Maryland Lawmakers Reject Smoking Ban

In an evenly-split vote, Maryland lawmakers have killed a statewide smoking ban initiative for the third consecutive year. Members of the Senate Finance Committee rejected the measure on March 4, 2005 by a 5 to 5 vote, effectively killing the bill for the year. Legislation must win more “yea” than “nay” votes in order to pass.

With many predicting the vote was too close to call, this year’s smoking ban debate was without question the most heated in recent years, with both sides accusing the other of providing flawed data about the economic impact of smoking bans. Ultimately, however, the Restaurant Association of Maryland (RAM) prevailed with irrefutable data from the Maryland Comptroller’s office. The Association provided to lawmakers data that showed significant sales losses and sharp declines in the number of restaurants with liquor licenses that filed state sales tax returns from juridictions with local smoking bans (Talbot and Montgomery Counties).

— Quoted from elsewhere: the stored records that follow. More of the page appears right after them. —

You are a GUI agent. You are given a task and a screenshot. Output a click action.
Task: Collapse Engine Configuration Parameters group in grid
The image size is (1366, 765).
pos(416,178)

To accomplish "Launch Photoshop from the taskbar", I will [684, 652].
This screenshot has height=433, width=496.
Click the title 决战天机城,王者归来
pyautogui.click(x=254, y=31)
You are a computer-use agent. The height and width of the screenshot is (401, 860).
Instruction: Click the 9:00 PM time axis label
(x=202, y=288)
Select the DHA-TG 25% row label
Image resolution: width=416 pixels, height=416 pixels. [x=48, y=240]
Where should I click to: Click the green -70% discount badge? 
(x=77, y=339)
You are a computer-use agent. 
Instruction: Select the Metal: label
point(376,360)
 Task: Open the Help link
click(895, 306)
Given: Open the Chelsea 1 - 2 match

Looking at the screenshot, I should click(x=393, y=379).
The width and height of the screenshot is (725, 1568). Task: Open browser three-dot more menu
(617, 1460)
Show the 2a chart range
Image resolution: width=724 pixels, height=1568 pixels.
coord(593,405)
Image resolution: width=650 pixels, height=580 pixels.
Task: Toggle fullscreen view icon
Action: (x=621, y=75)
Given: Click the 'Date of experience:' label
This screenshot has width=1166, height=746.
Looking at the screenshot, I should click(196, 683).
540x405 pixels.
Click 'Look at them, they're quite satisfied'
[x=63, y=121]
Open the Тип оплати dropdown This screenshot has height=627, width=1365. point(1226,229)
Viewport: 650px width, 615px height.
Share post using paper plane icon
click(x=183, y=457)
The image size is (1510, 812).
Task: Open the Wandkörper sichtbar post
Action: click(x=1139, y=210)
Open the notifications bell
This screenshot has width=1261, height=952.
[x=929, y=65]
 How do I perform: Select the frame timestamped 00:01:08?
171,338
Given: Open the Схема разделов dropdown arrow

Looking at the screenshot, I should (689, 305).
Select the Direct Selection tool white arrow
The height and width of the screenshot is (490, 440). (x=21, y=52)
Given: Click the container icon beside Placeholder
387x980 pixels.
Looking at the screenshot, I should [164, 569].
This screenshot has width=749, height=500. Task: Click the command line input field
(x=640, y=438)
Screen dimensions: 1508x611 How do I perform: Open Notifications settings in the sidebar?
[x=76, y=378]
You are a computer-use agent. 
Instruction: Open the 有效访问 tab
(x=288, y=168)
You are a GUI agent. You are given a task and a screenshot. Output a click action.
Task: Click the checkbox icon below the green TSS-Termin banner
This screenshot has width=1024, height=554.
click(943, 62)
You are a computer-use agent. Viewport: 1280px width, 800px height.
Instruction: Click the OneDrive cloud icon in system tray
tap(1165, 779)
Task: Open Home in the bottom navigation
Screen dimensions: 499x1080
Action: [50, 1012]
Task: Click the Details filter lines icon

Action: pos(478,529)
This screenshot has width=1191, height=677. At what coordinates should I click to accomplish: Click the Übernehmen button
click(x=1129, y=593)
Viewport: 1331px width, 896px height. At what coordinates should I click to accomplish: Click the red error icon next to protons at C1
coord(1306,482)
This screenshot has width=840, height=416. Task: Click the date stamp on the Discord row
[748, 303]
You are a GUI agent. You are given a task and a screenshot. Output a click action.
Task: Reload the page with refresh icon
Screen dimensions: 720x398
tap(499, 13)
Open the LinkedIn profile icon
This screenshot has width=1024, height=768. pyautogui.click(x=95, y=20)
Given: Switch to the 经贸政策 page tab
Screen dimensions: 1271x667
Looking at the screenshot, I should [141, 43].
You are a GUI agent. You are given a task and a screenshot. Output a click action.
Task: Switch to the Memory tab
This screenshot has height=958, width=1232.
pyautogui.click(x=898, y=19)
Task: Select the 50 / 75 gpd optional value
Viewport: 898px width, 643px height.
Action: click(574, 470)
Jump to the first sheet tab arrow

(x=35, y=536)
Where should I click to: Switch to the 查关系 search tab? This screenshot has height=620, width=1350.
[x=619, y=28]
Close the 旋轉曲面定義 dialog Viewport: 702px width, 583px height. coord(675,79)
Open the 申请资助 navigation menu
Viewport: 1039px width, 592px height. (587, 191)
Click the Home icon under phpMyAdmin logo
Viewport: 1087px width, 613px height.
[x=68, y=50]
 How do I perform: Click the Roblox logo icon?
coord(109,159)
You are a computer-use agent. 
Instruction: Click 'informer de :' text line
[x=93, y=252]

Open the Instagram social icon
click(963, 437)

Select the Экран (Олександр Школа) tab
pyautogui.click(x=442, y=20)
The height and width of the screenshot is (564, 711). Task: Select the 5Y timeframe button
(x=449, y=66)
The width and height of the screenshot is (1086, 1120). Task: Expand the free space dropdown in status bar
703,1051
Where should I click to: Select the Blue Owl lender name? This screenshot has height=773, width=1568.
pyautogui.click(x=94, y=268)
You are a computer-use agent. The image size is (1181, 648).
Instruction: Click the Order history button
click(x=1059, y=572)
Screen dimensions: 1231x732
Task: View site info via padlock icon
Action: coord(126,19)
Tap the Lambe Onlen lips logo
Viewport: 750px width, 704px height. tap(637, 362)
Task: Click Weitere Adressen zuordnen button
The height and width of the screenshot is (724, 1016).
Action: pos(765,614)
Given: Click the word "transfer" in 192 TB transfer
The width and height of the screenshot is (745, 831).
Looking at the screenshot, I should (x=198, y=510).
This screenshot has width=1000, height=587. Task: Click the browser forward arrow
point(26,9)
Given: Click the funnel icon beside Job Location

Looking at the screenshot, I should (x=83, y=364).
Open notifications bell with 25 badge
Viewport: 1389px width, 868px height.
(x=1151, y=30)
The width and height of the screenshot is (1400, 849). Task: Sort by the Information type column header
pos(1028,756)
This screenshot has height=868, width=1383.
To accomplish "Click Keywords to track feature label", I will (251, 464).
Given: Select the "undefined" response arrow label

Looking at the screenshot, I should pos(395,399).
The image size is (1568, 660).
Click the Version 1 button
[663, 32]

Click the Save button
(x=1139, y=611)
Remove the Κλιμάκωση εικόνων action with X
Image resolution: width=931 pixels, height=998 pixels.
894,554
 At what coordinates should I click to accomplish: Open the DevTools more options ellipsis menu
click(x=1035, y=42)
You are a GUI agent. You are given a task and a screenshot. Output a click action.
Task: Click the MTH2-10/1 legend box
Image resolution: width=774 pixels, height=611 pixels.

“We figured out how smoking ban proponents were manipulating sales data and we simply called them on it,” said Melvin Thompson, vice president of government relations for the Restaurant Association of Maryland. “They’ve been employing the same misleading tactic nationwide – using industry-wide sales data to downplay the negative impact that smoking bans have on a specific segment of the restaurant industry. Instead of letting them get away with it again, we examined sales data from only those segments of the industry most impacted by smoking bans (establishments with liquor licenses) and successfully convinced lawmakers that this is the only data that is relevant.”

“This remains a controversial issue and an uphill battle,” Thompson said. “But the debate should begin with data that is accurate and relevant.”